‘But it is infamous that they have not told you!’ declared Eustacie. ‘Je n’en reviendrai jamais !’
‘If it’s all the same to you, miss, I’d just as soon you’d talk in a Christian language,’ said Mr Stubbs. ‘What was it they had ought to have warned me about?’
Eustacie spread out her hands. ‘His pistols!’ she said dramatically. ‘Do you not know that my cousin is the man who put out sixteen candles by shooting them, and did not miss one?’
Mr Stubbs cast an involuntary glance behind him. ‘He put out sixteen candles?’ he demanded.
‘But yes, have I not said so?’
‘And he didn’t miss one of them?’
‘He never misses,’ said Eustacie.
Mr Stubbs drew in his breath. ‘They had ought to have warned me!’ he said feelingly.
‘Certainly they –’ Eustacie broke off, startled by a crash in the room above their heads, and the muffled sound of a shriek. Who could possibly be upstairs save Ludovic, she could not imagine, but Ludovic would hardly shriek, even if he had knocked something over in one of the bedchambers.

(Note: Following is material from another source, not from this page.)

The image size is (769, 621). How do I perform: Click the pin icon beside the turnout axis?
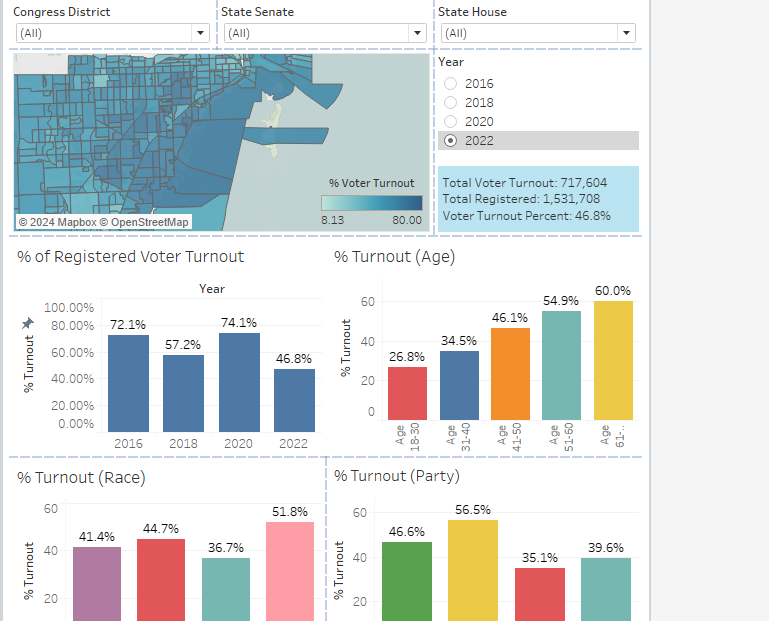click(28, 323)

Then, to her amazement, she heard a door open, and hurrying footsteps approach the head of the stairs. A high-pitched voice wailed: ‘Oh, oh, what shall I do? Oh, Mr Nye, look what I’ve done!’ And down the stairs came a gawky female in a large mob-cap and a stuff gown which Eustacie, transfixed by astonishment, instantly recognized as Miss Thane’s. A shawl enveloped the apparition’s shoulders, and she held one corner of it up to her eyes with her left hand. In her right she carried the fragments of a flagon that had once contained Miss Thane’s French perfume. ‘Oh, Mr Nye!’ she whimpered. ‘Mistress will kill me if she finds out – oh!’ The last word took the form of a scream as the new-comer caught sight of Eustacie. ‘Oh, miss, I beg pardon!’ she gasped. ‘I thought you was gone out! I’ve – I’ve had an accident, miss! Oh, I’m that sorry, miss, I’m sure.’

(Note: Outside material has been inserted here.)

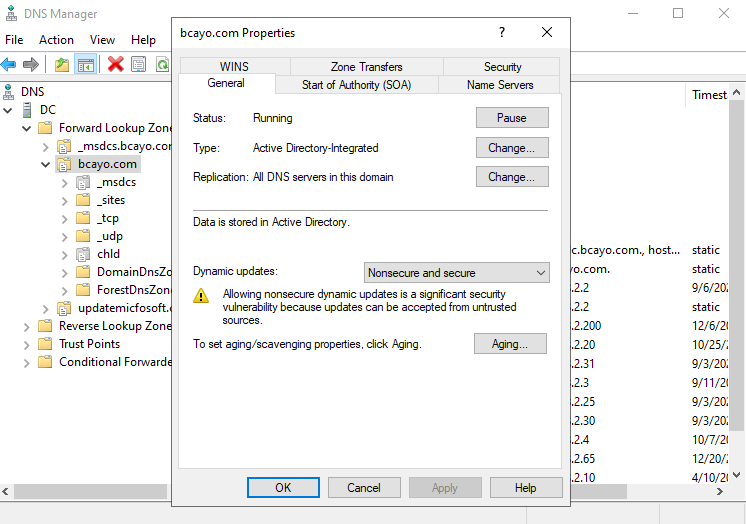Click the Up one level folder icon
The image size is (746, 524).
point(62,64)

Eustacie made a strangled sound in her throat, and rose nobly to the occasion. Running forward, she seized the gawky female’s right wrist, and cried in a quivering voice: ‘Wretched, wicked creature! You have broken my scent bottle! Ah, it is too much, enfin !’
The jagged fragments of glass were relinquished into her keeping, and with them, slid into the palm of her hand, a great ruby ring.
Nine
A torrent of impassioned French smote the Runner’s bemused ears. He stared, quite aghast, at Eustacie, who had changed in a flash from a pleasant-spoken young female into a raging virago. She snatched the jagged fragments of glass from the abigail’s hand, broke into English for one moment to implore Mr Stubbs to look at what the wicked, clumsy creature had done, threw the fragments into the grate, shook the abigail, and in French said rapidly: ‘He means to search the house. Have you taken your clothes out of your room? Answer yes, or no!’
‘Oh yes, miss, indeed I took them to Sir Hugh’s room, like you told me!’
Mr Stubbs began to feel sorry for the hapless abigail, whose sobs grew more and more shattering. This suddenly terrible little Frenchwoman seemed to have what he would call a real spiteful temper. Nothing appeased her; he was not at all surprised to see the abigail so frightened; he wouldn’t put it beyond the young lady to box the poor girl’s ears at any moment.
In the middle of this spirited scene Nye came into the coffee-room with Clem at his heels, and stopped upon the threshold, transfixed by astonishment. For a moment he did not connect Ludovic with the great gawky girl, noisily weeping into her shawl, but before he had time to speak, Eustacie whirled round to face him, and poured forth a string of complaints about her supposed abigail. She desired him to tell her whether she had not sufficient cause to hand the girl over to the Law, and indicated with a sweep of her hand the presence of a Bow Street Runner.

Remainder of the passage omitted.